I can remember years ago Dallas Willard saying, in effect, “One of the great failures of the Church today is the lack of discipleship.”
That comes to mind as I read Alister McGrath’s latest book, J.I. Packer: His Life and Thought. McGrath has a much larger biography on Packer, but this was written as a tribute to Packer on his death earlier this year.
This book is more of a tribute to the legacy of Packer and McGrath takes the time to interweave the story of Packer’s life with Packer’s vision for Christian faith.
For someone like me who was not as familiar with Packer’s life, this book is helpful in a broad overview of his life along with key theological “moments” in the Church where Packer stepped in to provide particular essays, books, or speeches that helped guide the evangelical movement in the 20th Century. I also knew of Packer’s deep admiration for Puritan theology and life, and this was highlighted in McGrath’s book.
The main pattern of the book is to have a chapter on a period on Packer’s life followed by a chapter on the background thinking of Packer or events that helped shaped Packer at that particular time period in his life. I enjoyed the pattern because it helped set Packer in time for me as I thought back to those particular theological battles/struggles in the 20th Century.
Packer was influenced early on by the Puritan John Owen. It formed his church and spiritual life. The Puritan teaching also formed Packer in his life goals. He would anchor himself solidly in the church and not just in academia. Packer embodied the example I had hoped to bring: someone who loved to learn AND loved to teach what he learned to the Church. The model of pastor-theologian has been long missing in the Western Church landscape, but Packer embodied it well.
When Packer made the decision in the late 1970s to move from Great Britain to Regent College in Vancouver, he did so in part because Regent was determined to teach lay people theology. Their initial goal was to equip people in other vocations with good theological foundations and that was attractive to Packer.

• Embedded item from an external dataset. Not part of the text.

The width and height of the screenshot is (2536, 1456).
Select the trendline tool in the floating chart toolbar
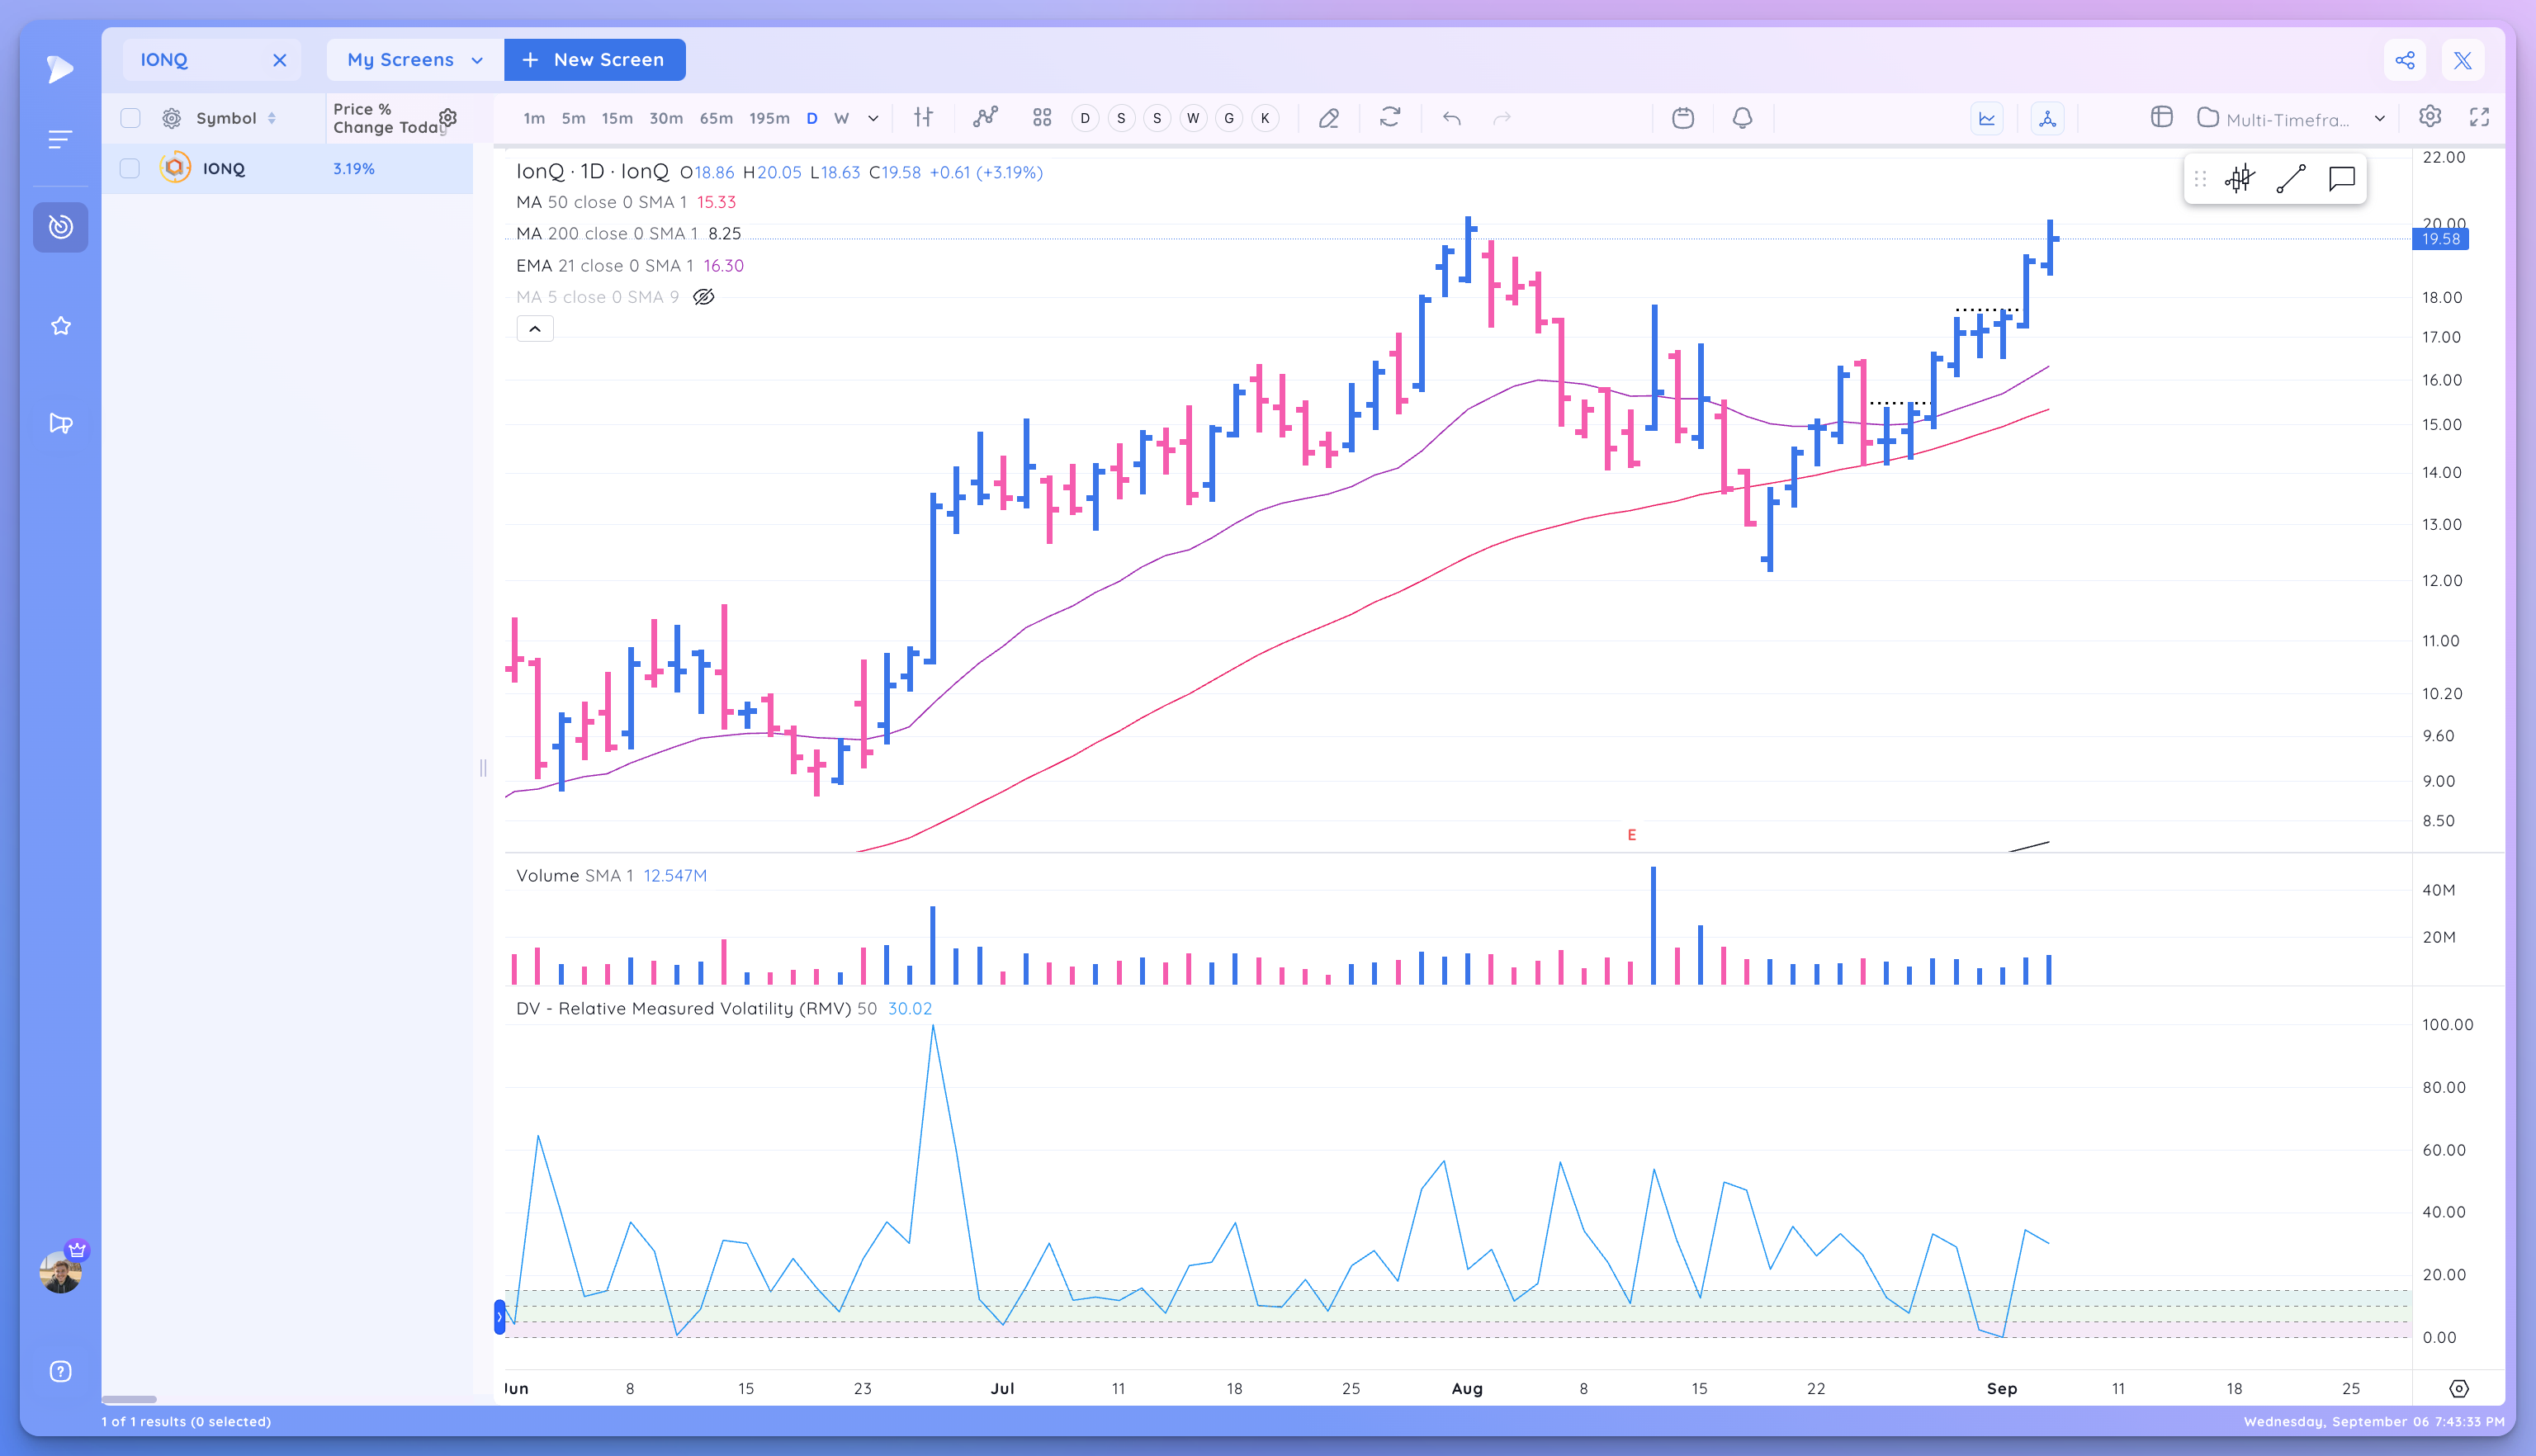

Late in life, long after he had retired from teaching, Packer did not give up speaking and writing. He was a key figure in the development of the English Standard Version translation. He was a key theological guide to the resource used in my church (Anglican Church in North America): To Be a Christian: An Anglican Catechism. What McGrath called Packer’s “last crusade” was to remind the Church of what Dallas Willard had said: we are not doing well in discipleship.
Packer gave himself to emphasizing the need for catechesis in the Church. Catechism is the teaching of the Church, to be sure, but it is more than that. It is a road of discipleship. It is road to help believers mature.
I am part of a men’s Bible study at our church. I am by far the youngest. Most are in their 70s and older. For Advent, we have taken up To Be a Christian. These men want to grow in their faith. They want to deepen their maturity so they can keep on effectively leading others. They don’t mind being reminded of the basic teachings of the faith.
We need to know what we believe and why we believe it. We need to hold to a greater vision of Christian faith and enable others to grasp it and grow into it. In our day, in our culture, in our context, this remains the greatest need of the Church.
This book is a great introduction to the life and thinking of Packer. I found it readable and greatly informative. When I basically knew Packer as the author of Knowing God, this book added to my understanding of a scholar who longed to serve the Church.